Testing the port forwarding

1. Lanuch the script either manually or using the service.
2. Retrive the opened port and configure your P2P software to use that specific port (software must respond to the port ping).
3. Connect to an open port checker website that allows you to select a specific IP address (For example https://portchecker.co/ or https://www.yougetsignal.com/tools/open-ports/).
4. Enter as Remote Address the ProtonVPN server IP, called X.X.X.X in the previous natpmpc output example.
5. Enter as Port Number the port opened by natpmpc.
6. Check the port.

If the port is OPEN on the VPN endpoint you are done! Otherwise you can wait a minute and retry the test or check your configuration:

• Check your P2P application (the opened port must be in use).
• Check the script or the service log.
• Check the ProtonVPN tunnel configuration.
• Check your network.

Customize the script

If you followed the Installation paragraph you have installed a basic version of the script that is basically a copy-paste of the loop in the from the official ProtonVPN guide with the exception that now it will run automatically in the background at the server startup. While in operation you should receive the same opened port at any renewal but stopping the service (or the script) and performing any other action that will lead to a shut down of the VPN tunnel will also interrupt the port forwarding. ProtonVPN doesn't assign a port to a user (by design) so after an interruption a new natpmpc request will give you a new port number. If you have access to a configuration file for your P2P application it will be useful to automatically update the listening port of the application.

qBittorrent integration

A useful application of the script is to dynamically change the listening port of qbittorrent-nox.

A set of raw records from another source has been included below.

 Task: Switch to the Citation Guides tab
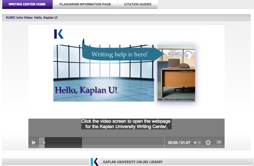coord(137,4)
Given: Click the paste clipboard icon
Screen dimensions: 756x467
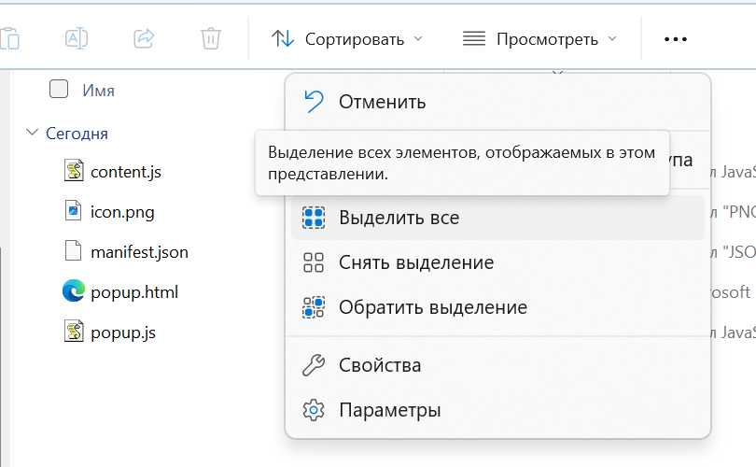Looking at the screenshot, I should tap(9, 38).
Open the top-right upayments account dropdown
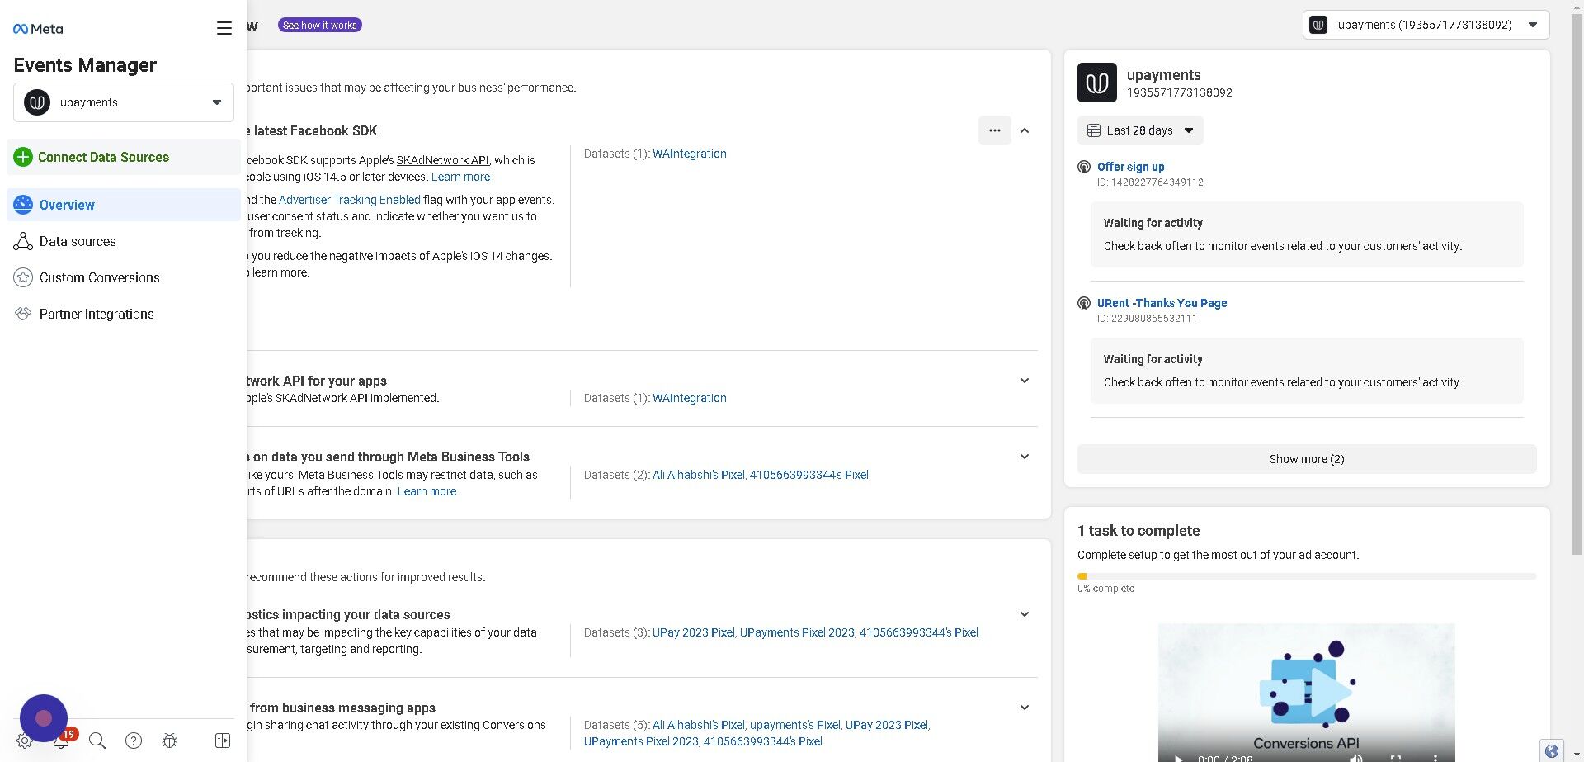The height and width of the screenshot is (762, 1584). click(1426, 25)
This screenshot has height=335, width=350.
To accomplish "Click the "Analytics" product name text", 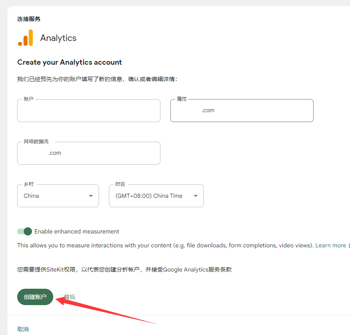I will (58, 38).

Replace the script with the modified one:

curl https://raw.githubusercontent.com/giu176/ProtonVPN-auto-NATPMP/main/natpmpc_script_qbittorrent.sh -o natpmpc_script.sh

Give execute permission:

chmod +x natpmpc_script.sh

Restart the service:

sudo systemctl restart natpmpc_script

Modify the script as needed

Access the script with an editor of your choice, for example:

sudo nano /home/YOURUSER/natpmpc_script.sh

And change the integration with an application if possible, the value of the opened port is stored in the variable $port. An example is the qbittorrent-nox integration, natpmpc_script_qbittorrent.sh content is:

#!/bin/bash
# Path to the qbittorrent-nox.service file
service_file="/etc/systemd/system/qbittorrent-nox.service"
while true; do
    date

    # Run natpmpc for UDP and TCP, redirect output to a temporary file
    natpmpc -a 1 0 udp 60 -g 10.2.0.1 && natpmpc -a 1 0 tcp 60 -g 10.2.0.1 > /tmp/natpmpc_output || { 
        echo -e "ERROR with natpmpc command \a" 
        break
    }

    # Extract the port numbers from the output and save them in variables
    port=$(grep 'TCP' /tmp/natpmpc_output | grep -o 'Mapped public port [0-9]*' | awk '{print $4}')

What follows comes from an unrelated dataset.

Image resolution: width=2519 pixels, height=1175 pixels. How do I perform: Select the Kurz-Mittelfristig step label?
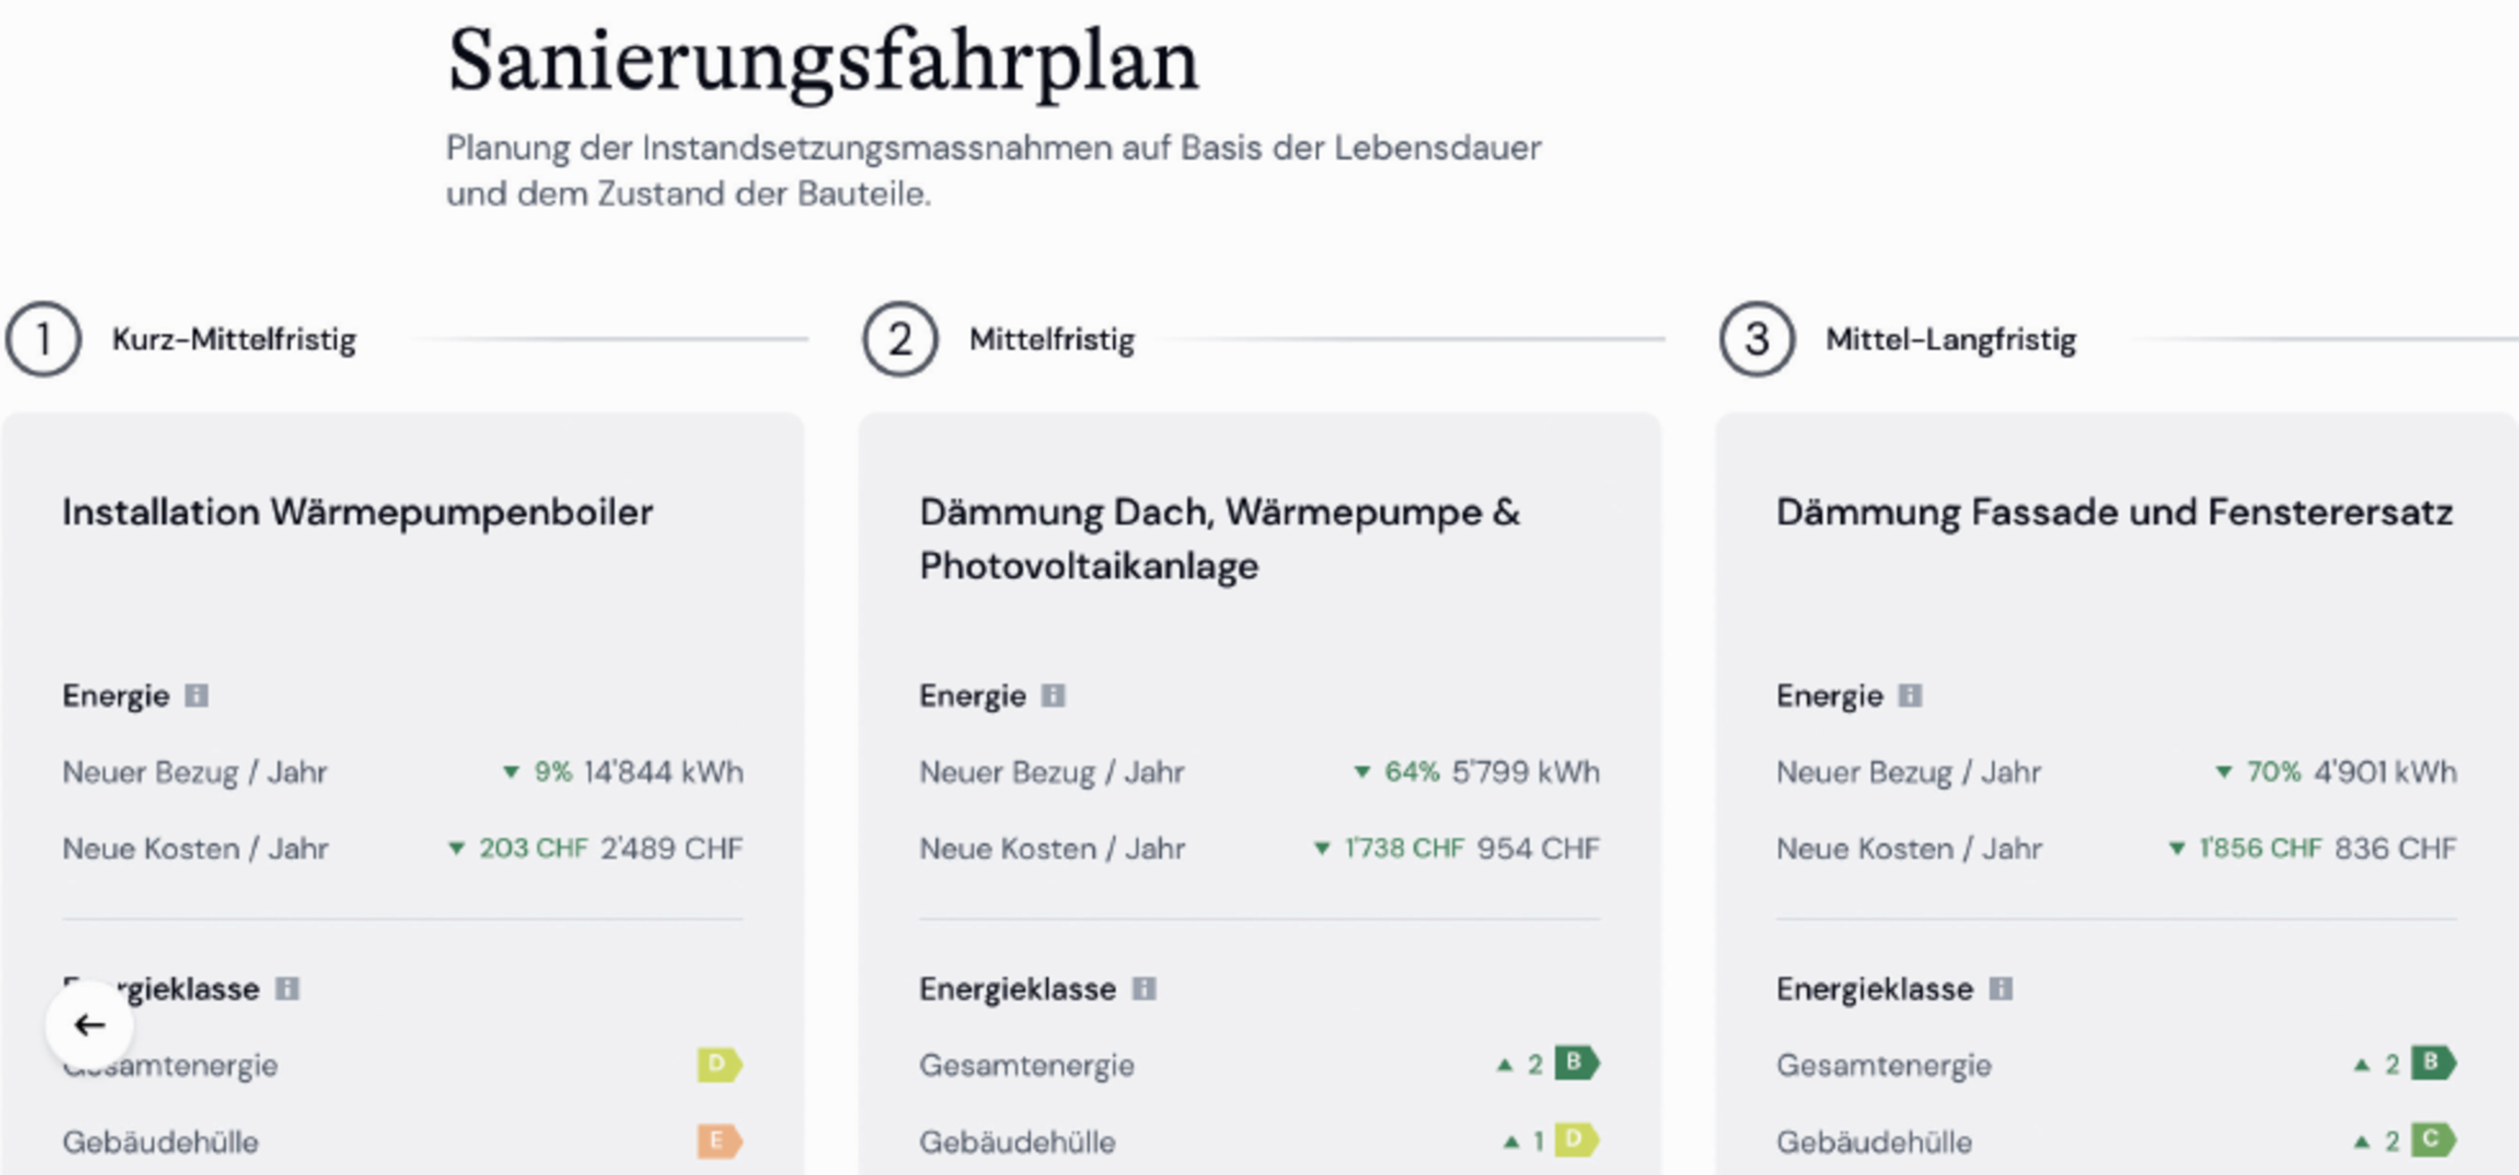pos(234,339)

    echo "Opened port: $port"
    # Get the current --torrenting-port from the service file
    current_port=$(grep -Po --max-count=1 '(?<=--torrenting-port=)[0-9]+' "$service_file")

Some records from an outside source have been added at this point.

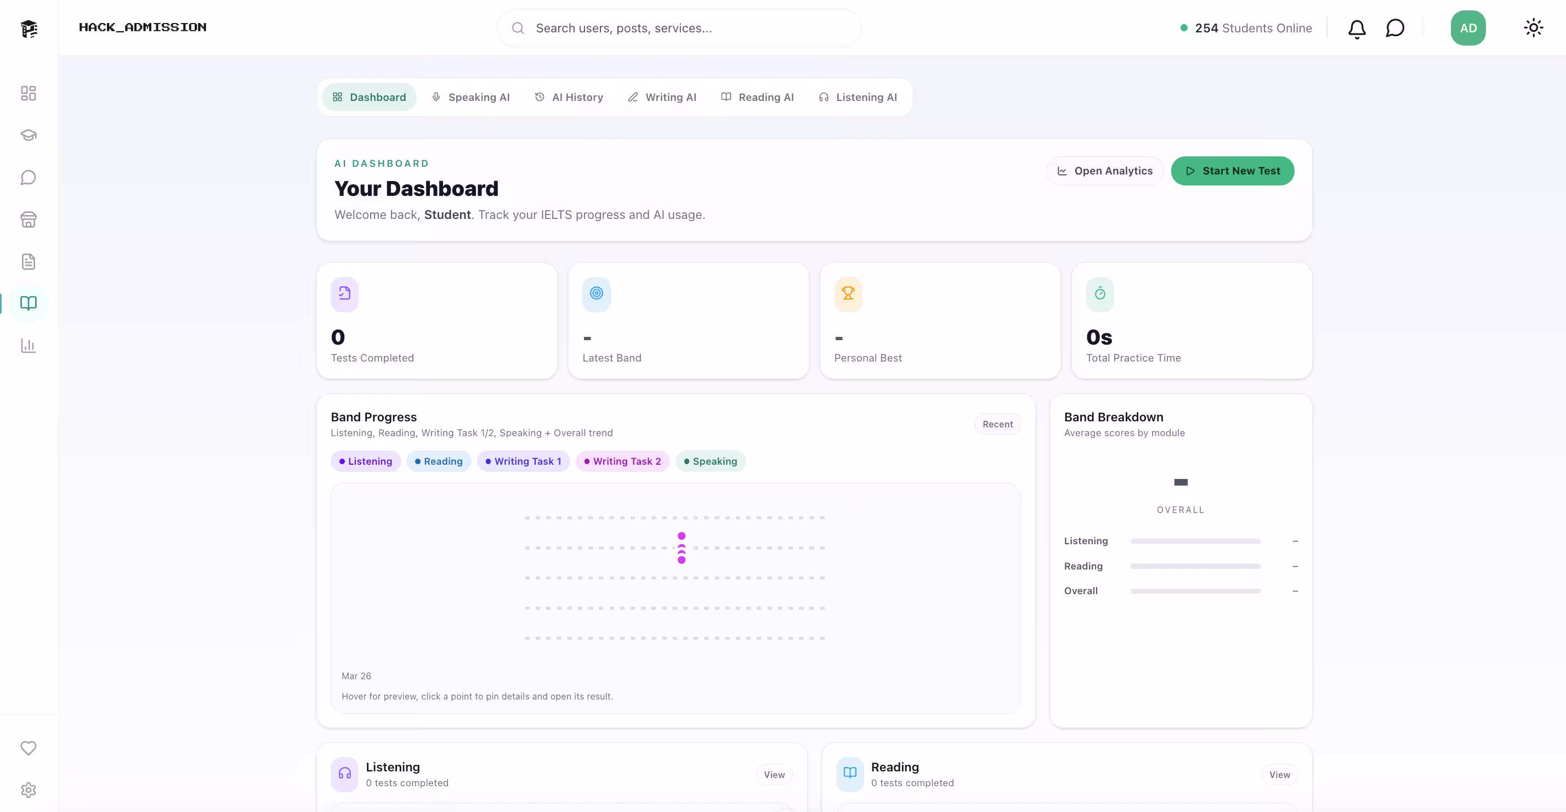The height and width of the screenshot is (812, 1566).
Task: Click the graduation cap icon in sidebar
Action: pyautogui.click(x=29, y=135)
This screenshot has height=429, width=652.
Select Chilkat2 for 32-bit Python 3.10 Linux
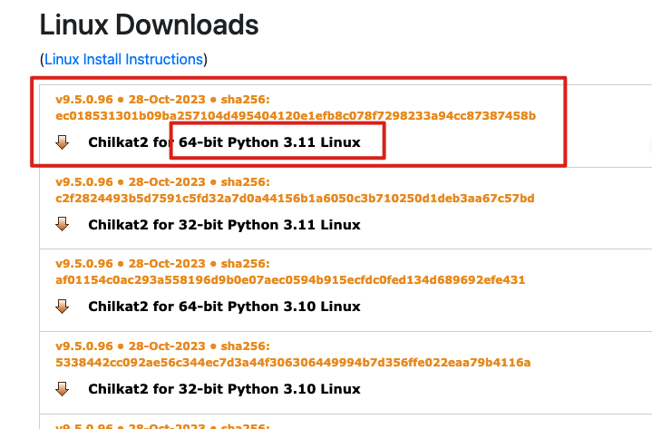pos(224,388)
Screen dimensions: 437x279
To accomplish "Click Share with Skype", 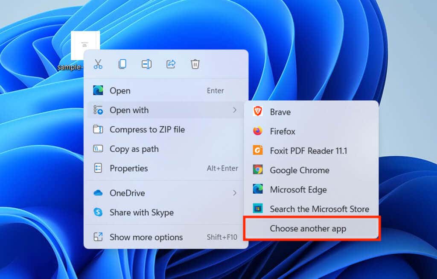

    # Check if the current_port is different from the $port
    if [ "$current_port" != "$port" ]; then
        # Stop the qbittorrent-nox service
        service qbittorrent-nox stop
        echo "Current port is different. Changing from $current_port to $port"
        # Update the service file with the new port
        sed -i "s/--torrenting-port=$current_port/--torrenting-port=$port/" "$service_file"
        # Reoload services
        systemctl daemon-reload 
        # Start the qbittorrent-nox service with the new port
        service qbittorrent-nox start
    fi
    sleep 45
done

The script interacts with qbittorrent-nox service and changes the --torrenting-port parameter. Every time that the opened port changes, for any reason, the port is updated. This interrupts the execution of qBittorrent but it shouldn't happen frequently while the server is in operation.